How do you go about endings?

I have NO fucking idea what I'm doing.

I often feel like this.

Most of my novels have begun with a scene, then the story builds around that. I'll usually write the end when it comes to me, about a third of the way through, then I just have to fill the bits in between.

My writing methods are totally haphazard or instinctive though. If I don't feel a scene, I'll move to somewhere else or something else.
 
I often feel like this.

Most of my novels have begun with a scene, then the story builds around that. I'll usually write the end when it comes to me, about a third of the way through, then I just have to fill the bits in between.

My writing methods are totally haphazard or instinctive though. If I don't feel a scene, I'll move to somewhere else or something else.

Virtually all are raised on stories and know its form, from start to end.
 
I always know the ending BEFORE I know the start point.

But my characters sometimes don't agree and the originally designed ending becomes impossible/unlikely.

That. Exactly.

Every once in a while, I finish a story, re-read it, and a little voice says "That's not the way it ends." I then drink a glass of wine and do something else. When I come back to the story, I can usually find out where the story went off the track, and fix it.
 
Try and end it with the reader wanting to know more. Hungry for more is a good way to describe it.

Or horny for more might be better.
 
Try and end it with the reader wanting to know more. Hungry for more is a good way to describe it.

Or horny for more might be better.

This is a good place to write those. The story could have all of the characters lying around dead at the end that there still would be commenters who told you it was a good beginning and they were looking forward to reading the rest of the story. :D
 
Virtually all are raised on stories and know its form, from start to end.

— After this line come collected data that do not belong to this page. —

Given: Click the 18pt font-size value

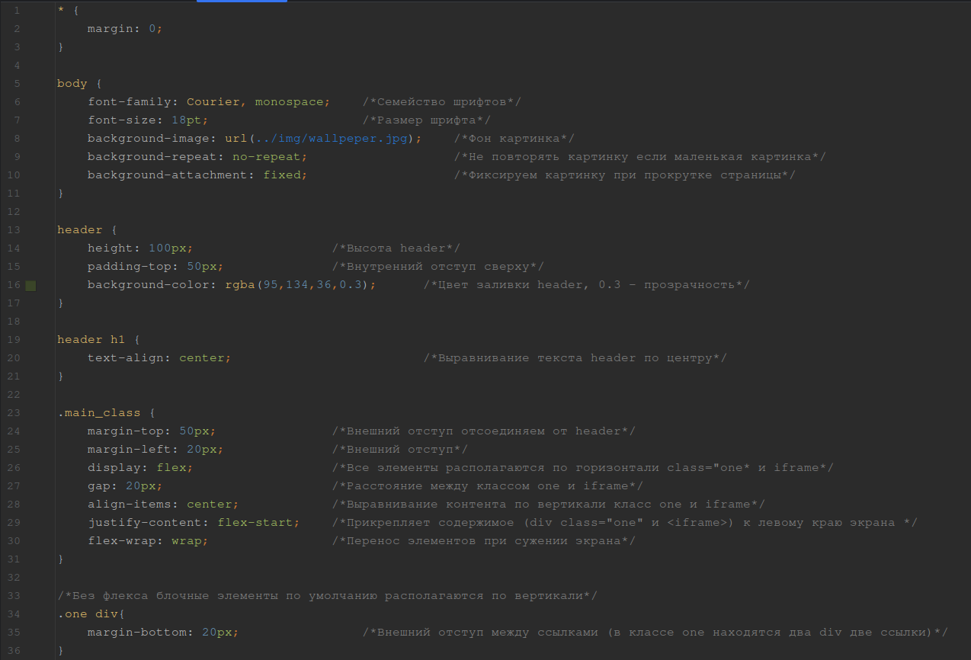Looking at the screenshot, I should [186, 120].
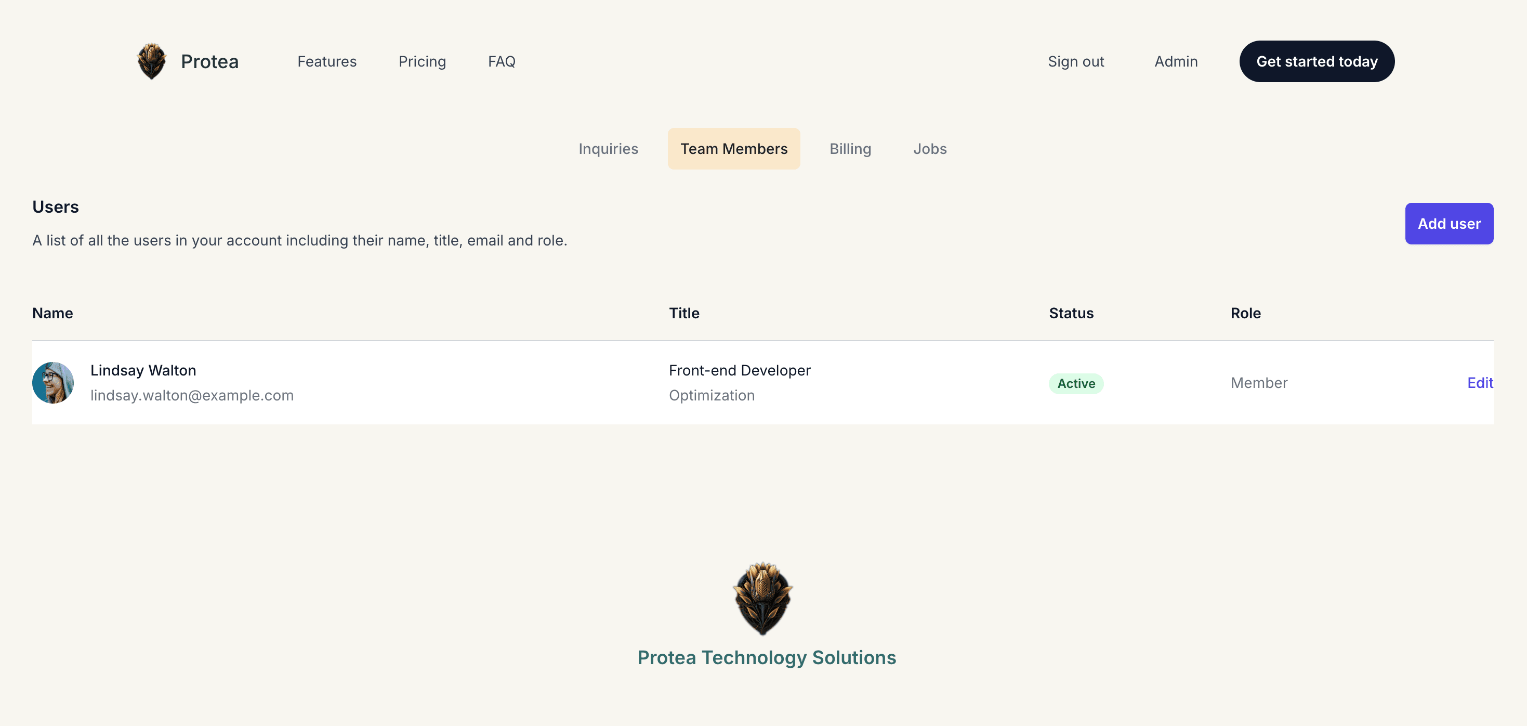Click the Pricing navigation link

click(421, 61)

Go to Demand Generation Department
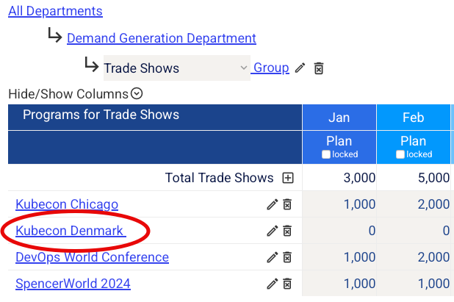pyautogui.click(x=161, y=38)
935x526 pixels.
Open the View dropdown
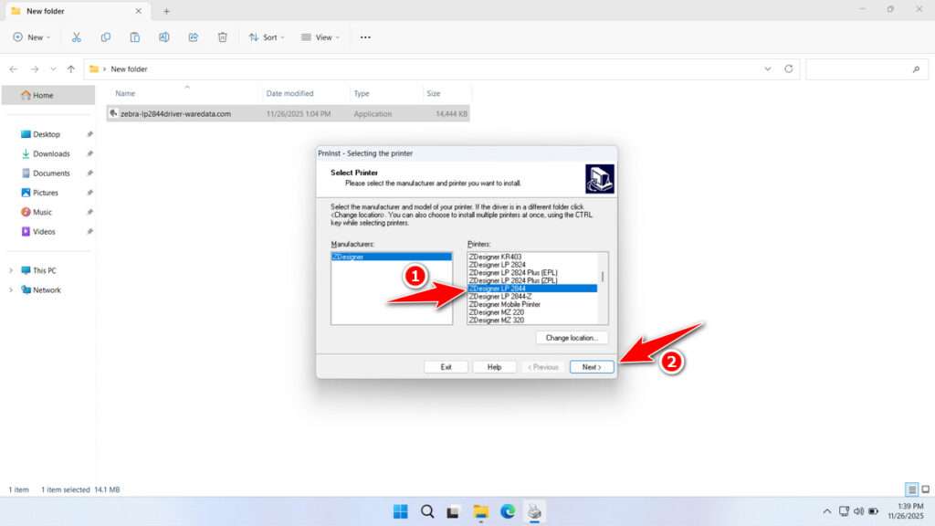tap(321, 37)
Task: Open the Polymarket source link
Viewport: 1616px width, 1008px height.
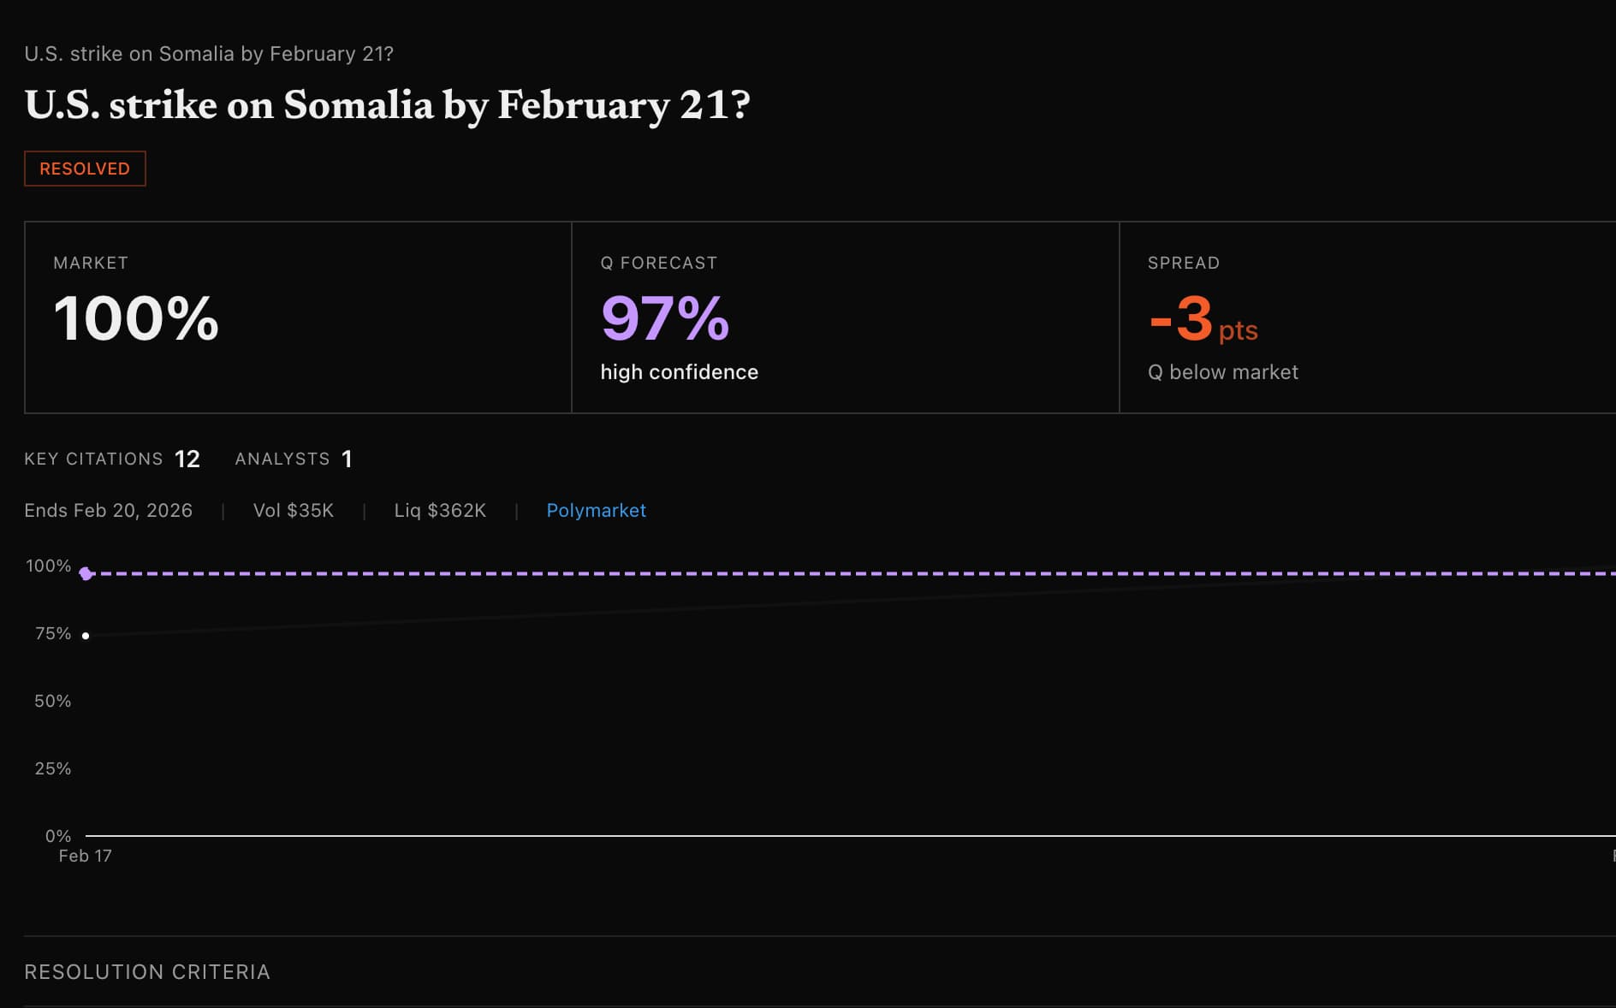Action: coord(596,511)
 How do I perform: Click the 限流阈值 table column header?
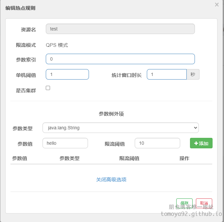(129, 158)
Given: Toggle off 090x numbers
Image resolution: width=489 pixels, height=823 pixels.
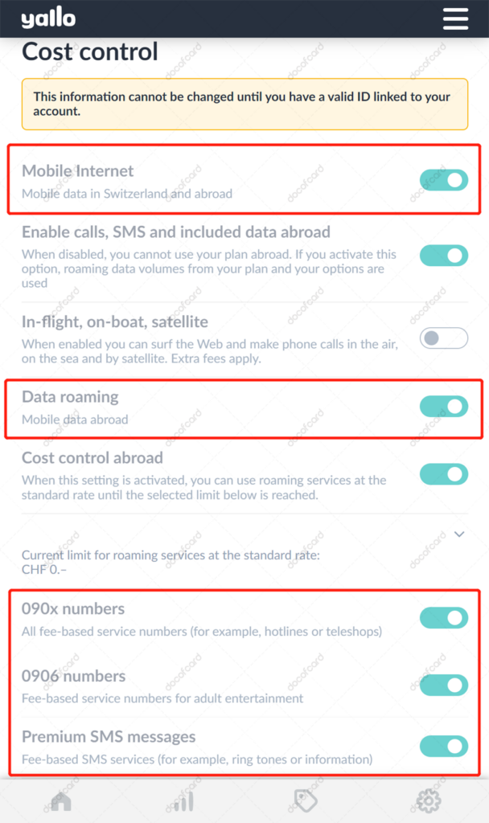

I suspect this is true--that, by the time you've gotten around to writing yourself, who've absorbed enough from what you've read to have internalized standard structure.
 
Before I start writing, I usually have some ideal of the ending or where I want to go. This does NOT mean that's where it will definitely end. It's like drawing a picture for me. You can see it in your head and you know how you want it to look. Usually you can get it pretty close to what you envisioned. But usually it never is exactly as you first pictured. Along the way I might draw it differently, or even better than I envisioned it. So I guess in a way I start with a "concept art" of what I want to do. And as I write, the world and characters are literally coming to life. They flesh themselves out, and often the actual ending the story needs becomes apparent.

I can say enjoy reading and writing endings that sort of leave you thinking. Not necessarily always "open" endings, but ones that feel like the characters and their world still go on operating sonewhere in imagination land even after the final word of the story. I like to wonder, because that means I'm immersed and affected by that story... and even forgot it was "just a story".
 
Although, in another life, I have recently 'killed off' a couple of my central characters - well, perhaps not exactly killed off, but they died on my watch - I usually steer the story towards an open-ended ending.

I like the idea of the reader getting to the end and saying to herself 'Gosh, I wonder what will happen next.' 'Will he or won't he?' 'Is that really the end? Or will they get back together?' 'I know he said no, but did he really mean no?'

Possibly because of this approach, I tend to get a bit of mail from readers telling me how much they are looking forward to 'the next chapter'. This is when I look at the screen and say: There is no next chapter. It's a short story - not a long-running soap!
 
I suspect this is true--that, by the time you've gotten around to writing yourself, who've absorbed enough from what you've read to have internalized standard structure.

We internalize many many rituals. No one reads a book or story and becomes thunderstruck when they see THE END, tho a few of us wish THE END came closer to the beginning.
 
I always know the ending before I start writing.

That doesn't mean the ending was conceptualized first. Sometimes it is, sometimes not. Sometimes you have to conceptualize the entire story before you figure out the ending. Sometimes you conceptualize the beginning, or the cast of characters, then the ending comes to you, and then you get to fill in the middle.

And sometimes it's just a quick fuck story with a minimal set-up, and it ends when the sex finishes.
 
I always know the beginning and the ending. It's between those two points where the characters take control, and often don't get to the ending in the way I expected.

A lot of beginnings have changed, but very few of my endings have morphed from the original concept. Most that don't lead toward my planned conclusion end up in the "half-baked" folder.